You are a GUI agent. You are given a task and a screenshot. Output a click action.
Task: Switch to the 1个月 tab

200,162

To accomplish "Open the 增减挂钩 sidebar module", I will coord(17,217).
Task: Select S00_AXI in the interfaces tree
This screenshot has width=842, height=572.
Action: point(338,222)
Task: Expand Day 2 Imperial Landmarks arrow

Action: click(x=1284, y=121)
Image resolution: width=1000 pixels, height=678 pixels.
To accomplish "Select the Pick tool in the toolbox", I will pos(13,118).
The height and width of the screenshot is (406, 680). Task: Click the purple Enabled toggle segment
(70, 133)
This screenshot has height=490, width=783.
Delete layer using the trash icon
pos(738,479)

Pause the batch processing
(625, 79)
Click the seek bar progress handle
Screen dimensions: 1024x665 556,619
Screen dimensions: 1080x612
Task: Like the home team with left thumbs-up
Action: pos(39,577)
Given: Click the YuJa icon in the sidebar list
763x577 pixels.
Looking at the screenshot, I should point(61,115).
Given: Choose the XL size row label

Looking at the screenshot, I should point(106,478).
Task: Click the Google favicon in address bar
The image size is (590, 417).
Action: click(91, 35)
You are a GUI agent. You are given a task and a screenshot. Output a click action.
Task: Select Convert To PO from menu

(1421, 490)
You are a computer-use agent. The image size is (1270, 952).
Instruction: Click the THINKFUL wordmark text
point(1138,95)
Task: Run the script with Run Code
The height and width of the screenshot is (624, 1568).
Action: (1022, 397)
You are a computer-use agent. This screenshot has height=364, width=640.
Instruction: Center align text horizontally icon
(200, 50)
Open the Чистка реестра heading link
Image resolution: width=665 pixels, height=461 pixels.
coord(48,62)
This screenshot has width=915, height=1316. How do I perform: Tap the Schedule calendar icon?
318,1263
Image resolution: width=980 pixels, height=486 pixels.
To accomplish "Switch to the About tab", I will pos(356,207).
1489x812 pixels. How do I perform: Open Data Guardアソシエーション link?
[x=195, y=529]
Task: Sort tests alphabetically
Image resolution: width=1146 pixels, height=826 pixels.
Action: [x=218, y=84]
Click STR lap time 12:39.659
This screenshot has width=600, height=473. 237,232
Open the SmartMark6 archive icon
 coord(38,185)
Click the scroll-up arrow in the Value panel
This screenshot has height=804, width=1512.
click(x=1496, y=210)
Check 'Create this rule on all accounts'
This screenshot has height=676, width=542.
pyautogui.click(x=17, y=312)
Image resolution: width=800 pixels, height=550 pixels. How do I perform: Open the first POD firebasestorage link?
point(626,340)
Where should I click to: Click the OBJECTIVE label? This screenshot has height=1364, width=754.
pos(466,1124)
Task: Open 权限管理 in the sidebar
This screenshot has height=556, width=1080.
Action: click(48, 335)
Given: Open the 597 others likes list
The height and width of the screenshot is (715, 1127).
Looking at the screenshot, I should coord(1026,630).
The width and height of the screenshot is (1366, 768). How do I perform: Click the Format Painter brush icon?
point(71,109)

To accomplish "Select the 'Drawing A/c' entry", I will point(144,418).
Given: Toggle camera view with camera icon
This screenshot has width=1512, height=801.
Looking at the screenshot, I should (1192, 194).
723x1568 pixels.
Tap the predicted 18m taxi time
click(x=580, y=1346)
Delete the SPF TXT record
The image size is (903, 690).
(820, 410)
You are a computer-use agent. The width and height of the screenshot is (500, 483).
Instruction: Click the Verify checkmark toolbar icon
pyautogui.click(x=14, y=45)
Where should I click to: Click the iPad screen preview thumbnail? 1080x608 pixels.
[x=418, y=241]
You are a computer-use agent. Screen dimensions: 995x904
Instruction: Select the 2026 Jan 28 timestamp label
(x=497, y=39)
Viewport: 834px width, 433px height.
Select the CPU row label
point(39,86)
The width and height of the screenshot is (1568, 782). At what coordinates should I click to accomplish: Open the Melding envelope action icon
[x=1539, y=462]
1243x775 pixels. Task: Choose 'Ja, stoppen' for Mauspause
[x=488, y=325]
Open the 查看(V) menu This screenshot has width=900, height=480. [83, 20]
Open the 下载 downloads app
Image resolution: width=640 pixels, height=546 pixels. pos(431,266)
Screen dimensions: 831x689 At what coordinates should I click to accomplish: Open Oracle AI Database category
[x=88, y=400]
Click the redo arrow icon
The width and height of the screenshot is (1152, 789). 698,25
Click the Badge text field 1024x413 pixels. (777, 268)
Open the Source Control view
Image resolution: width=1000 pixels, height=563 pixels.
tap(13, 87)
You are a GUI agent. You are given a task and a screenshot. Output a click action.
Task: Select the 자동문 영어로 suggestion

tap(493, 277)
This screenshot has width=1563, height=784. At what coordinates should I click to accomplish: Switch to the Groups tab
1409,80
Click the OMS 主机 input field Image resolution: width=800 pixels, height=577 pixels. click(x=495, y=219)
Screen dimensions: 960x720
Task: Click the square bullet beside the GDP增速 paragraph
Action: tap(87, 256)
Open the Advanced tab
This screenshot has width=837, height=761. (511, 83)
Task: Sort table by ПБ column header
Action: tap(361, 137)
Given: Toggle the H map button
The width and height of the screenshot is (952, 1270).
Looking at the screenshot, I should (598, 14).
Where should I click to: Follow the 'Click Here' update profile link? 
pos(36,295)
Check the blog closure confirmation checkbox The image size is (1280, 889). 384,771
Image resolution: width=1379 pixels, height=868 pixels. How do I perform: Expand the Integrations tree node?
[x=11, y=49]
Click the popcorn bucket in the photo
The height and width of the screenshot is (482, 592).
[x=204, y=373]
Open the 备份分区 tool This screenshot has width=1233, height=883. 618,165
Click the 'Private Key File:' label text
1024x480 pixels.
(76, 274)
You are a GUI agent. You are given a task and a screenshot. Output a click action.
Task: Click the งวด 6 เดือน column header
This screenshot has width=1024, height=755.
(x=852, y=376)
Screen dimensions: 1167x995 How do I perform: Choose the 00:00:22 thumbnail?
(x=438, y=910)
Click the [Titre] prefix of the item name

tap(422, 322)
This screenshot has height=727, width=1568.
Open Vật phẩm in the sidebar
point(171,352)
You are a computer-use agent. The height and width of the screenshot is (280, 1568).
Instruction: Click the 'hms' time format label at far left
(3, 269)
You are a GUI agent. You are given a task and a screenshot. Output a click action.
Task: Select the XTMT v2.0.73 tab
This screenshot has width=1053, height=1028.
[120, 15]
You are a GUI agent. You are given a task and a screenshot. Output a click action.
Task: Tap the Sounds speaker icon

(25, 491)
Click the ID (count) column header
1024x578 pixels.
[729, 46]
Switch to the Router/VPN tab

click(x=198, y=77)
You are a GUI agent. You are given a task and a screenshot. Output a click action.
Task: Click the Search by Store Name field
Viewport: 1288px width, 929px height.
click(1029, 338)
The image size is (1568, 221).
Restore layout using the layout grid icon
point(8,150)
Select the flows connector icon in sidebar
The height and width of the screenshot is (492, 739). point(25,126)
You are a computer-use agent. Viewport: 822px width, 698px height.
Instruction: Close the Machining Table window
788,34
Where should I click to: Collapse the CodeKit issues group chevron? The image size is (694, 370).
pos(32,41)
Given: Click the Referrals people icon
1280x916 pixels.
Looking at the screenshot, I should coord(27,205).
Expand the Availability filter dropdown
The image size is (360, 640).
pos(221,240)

=== WHAT TO DO ===
Transcribe the whole listing above, keeping each line exactly as written.

=== YOUR RESPONSE ===
You are a GUI agent. You are given a task and a screenshot. Output a click action.
Task: Switch to the 1个月 tab

200,162

To accomplish "Open the 增减挂钩 sidebar module", I will coord(17,217).
Task: Select S00_AXI in the interfaces tree
This screenshot has width=842, height=572.
Action: point(338,222)
Task: Expand Day 2 Imperial Landmarks arrow

Action: click(x=1284, y=121)
Image resolution: width=1000 pixels, height=678 pixels.
To accomplish "Select the Pick tool in the toolbox", I will pos(13,118).
The height and width of the screenshot is (406, 680). Task: Click the purple Enabled toggle segment
(70, 133)
This screenshot has height=490, width=783.
Delete layer using the trash icon
pos(738,479)

Pause the batch processing
(625, 79)
Click the seek bar progress handle
Screen dimensions: 1024x665 556,619
Screen dimensions: 1080x612
Task: Like the home team with left thumbs-up
Action: pos(39,577)
Given: Click the YuJa icon in the sidebar list
763x577 pixels.
Looking at the screenshot, I should point(61,115).
Given: Choose the XL size row label

Looking at the screenshot, I should point(106,478).
Task: Click the Google favicon in address bar
The image size is (590, 417).
Action: click(91, 35)
You are a GUI agent. You are given a task and a screenshot. Output a click action.
Task: Select Convert To PO from menu

(1421, 490)
You are a computer-use agent. The image size is (1270, 952).
Instruction: Click the THINKFUL wordmark text
point(1138,95)
Task: Run the script with Run Code
The height and width of the screenshot is (624, 1568).
Action: (1022, 397)
You are a computer-use agent. This screenshot has height=364, width=640.
Instruction: Center align text horizontally icon
(200, 50)
Open the Чистка реестра heading link
Image resolution: width=665 pixels, height=461 pixels.
coord(48,62)
This screenshot has width=915, height=1316. How do I perform: Tap the Schedule calendar icon?
318,1263
Image resolution: width=980 pixels, height=486 pixels.
To accomplish "Switch to the About tab", I will pos(356,207).
1489x812 pixels. How do I perform: Open Data Guardアソシエーション link?
[x=195, y=529]
Task: Sort tests alphabetically
Image resolution: width=1146 pixels, height=826 pixels.
Action: [x=218, y=84]
Click STR lap time 12:39.659
This screenshot has width=600, height=473. 237,232
Open the SmartMark6 archive icon
 coord(38,185)
Click the scroll-up arrow in the Value panel
This screenshot has height=804, width=1512.
click(x=1496, y=210)
Check 'Create this rule on all accounts'
This screenshot has height=676, width=542.
pyautogui.click(x=17, y=312)
Image resolution: width=800 pixels, height=550 pixels. How do I perform: Open the first POD firebasestorage link?
point(626,340)
Where should I click to: Click the OBJECTIVE label? This screenshot has height=1364, width=754.
pos(466,1124)
Task: Open 权限管理 in the sidebar
This screenshot has height=556, width=1080.
Action: click(48, 335)
Given: Open the 597 others likes list
The height and width of the screenshot is (715, 1127).
Looking at the screenshot, I should coord(1026,630).
The width and height of the screenshot is (1366, 768). How do I perform: Click the Format Painter brush icon?
point(71,109)

To accomplish "Select the 'Drawing A/c' entry", I will point(144,418).
Given: Toggle camera view with camera icon
This screenshot has width=1512, height=801.
Looking at the screenshot, I should (1192, 194).
723x1568 pixels.
Tap the predicted 18m taxi time
click(x=580, y=1346)
Delete the SPF TXT record
The image size is (903, 690).
(820, 410)
You are a computer-use agent. The width and height of the screenshot is (500, 483).
Instruction: Click the Verify checkmark toolbar icon
pyautogui.click(x=14, y=45)
Where should I click to: Click the iPad screen preview thumbnail? 1080x608 pixels.
[x=418, y=241]
You are a computer-use agent. Screen dimensions: 995x904
Instruction: Select the 2026 Jan 28 timestamp label
(x=497, y=39)
Viewport: 834px width, 433px height.
Select the CPU row label
point(39,86)
The width and height of the screenshot is (1568, 782). At what coordinates should I click to accomplish: Open the Melding envelope action icon
[x=1539, y=462]
1243x775 pixels. Task: Choose 'Ja, stoppen' for Mauspause
[x=488, y=325]
Open the 查看(V) menu This screenshot has width=900, height=480. [83, 20]
Open the 下载 downloads app
Image resolution: width=640 pixels, height=546 pixels. pos(431,266)
Screen dimensions: 831x689 At what coordinates should I click to accomplish: Open Oracle AI Database category
[x=88, y=400]
Click the redo arrow icon
The width and height of the screenshot is (1152, 789). 698,25
Click the Badge text field 1024x413 pixels. (777, 268)
Open the Source Control view
Image resolution: width=1000 pixels, height=563 pixels.
tap(13, 87)
You are a GUI agent. You are given a task and a screenshot. Output a click action.
Task: Select the 자동문 영어로 suggestion

tap(493, 277)
This screenshot has width=1563, height=784. At what coordinates should I click to accomplish: Switch to the Groups tab
1409,80
Click the OMS 主机 input field Image resolution: width=800 pixels, height=577 pixels. click(x=495, y=219)
Screen dimensions: 960x720
Task: Click the square bullet beside the GDP增速 paragraph
Action: tap(87, 256)
Open the Advanced tab
This screenshot has width=837, height=761. (511, 83)
Task: Sort table by ПБ column header
Action: tap(361, 137)
Given: Toggle the H map button
The width and height of the screenshot is (952, 1270).
Looking at the screenshot, I should (598, 14).
Where should I click to: Follow the 'Click Here' update profile link? 
pos(36,295)
Check the blog closure confirmation checkbox The image size is (1280, 889). 384,771
Image resolution: width=1379 pixels, height=868 pixels. How do I perform: Expand the Integrations tree node?
[x=11, y=49]
Click the popcorn bucket in the photo
The height and width of the screenshot is (482, 592).
[x=204, y=373]
Open the 备份分区 tool This screenshot has width=1233, height=883. 618,165
Click the 'Private Key File:' label text
1024x480 pixels.
(76, 274)
You are a GUI agent. You are given a task and a screenshot. Output a click action.
Task: Click the งวด 6 เดือน column header
This screenshot has width=1024, height=755.
(x=852, y=376)
Screen dimensions: 1167x995 How do I perform: Choose the 00:00:22 thumbnail?
(x=438, y=910)
Click the [Titre] prefix of the item name

tap(422, 322)
This screenshot has height=727, width=1568.
Open Vật phẩm in the sidebar
point(171,352)
You are a computer-use agent. The height and width of the screenshot is (280, 1568).
Instruction: Click the 'hms' time format label at far left
(3, 269)
You are a GUI agent. You are given a task and a screenshot. Output a click action.
Task: Select the XTMT v2.0.73 tab
This screenshot has width=1053, height=1028.
[120, 15]
You are a GUI agent. You are given a task and a screenshot. Output a click action.
Task: Tap the Sounds speaker icon

(25, 491)
Click the ID (count) column header
1024x578 pixels.
[729, 46]
Switch to the Router/VPN tab

click(x=198, y=77)
You are a GUI agent. You are given a task and a screenshot. Output a click action.
Task: Click the Search by Store Name field
Viewport: 1288px width, 929px height.
click(1029, 338)
The image size is (1568, 221).
Restore layout using the layout grid icon
point(8,150)
Select the flows connector icon in sidebar
The height and width of the screenshot is (492, 739). point(25,126)
You are a computer-use agent. Viewport: 822px width, 698px height.
Instruction: Close the Machining Table window
788,34
Where should I click to: Collapse the CodeKit issues group chevron? The image size is (694, 370).
pos(32,41)
Given: Click the Referrals people icon
1280x916 pixels.
Looking at the screenshot, I should coord(27,205).
Expand the Availability filter dropdown
The image size is (360, 640).
pos(221,240)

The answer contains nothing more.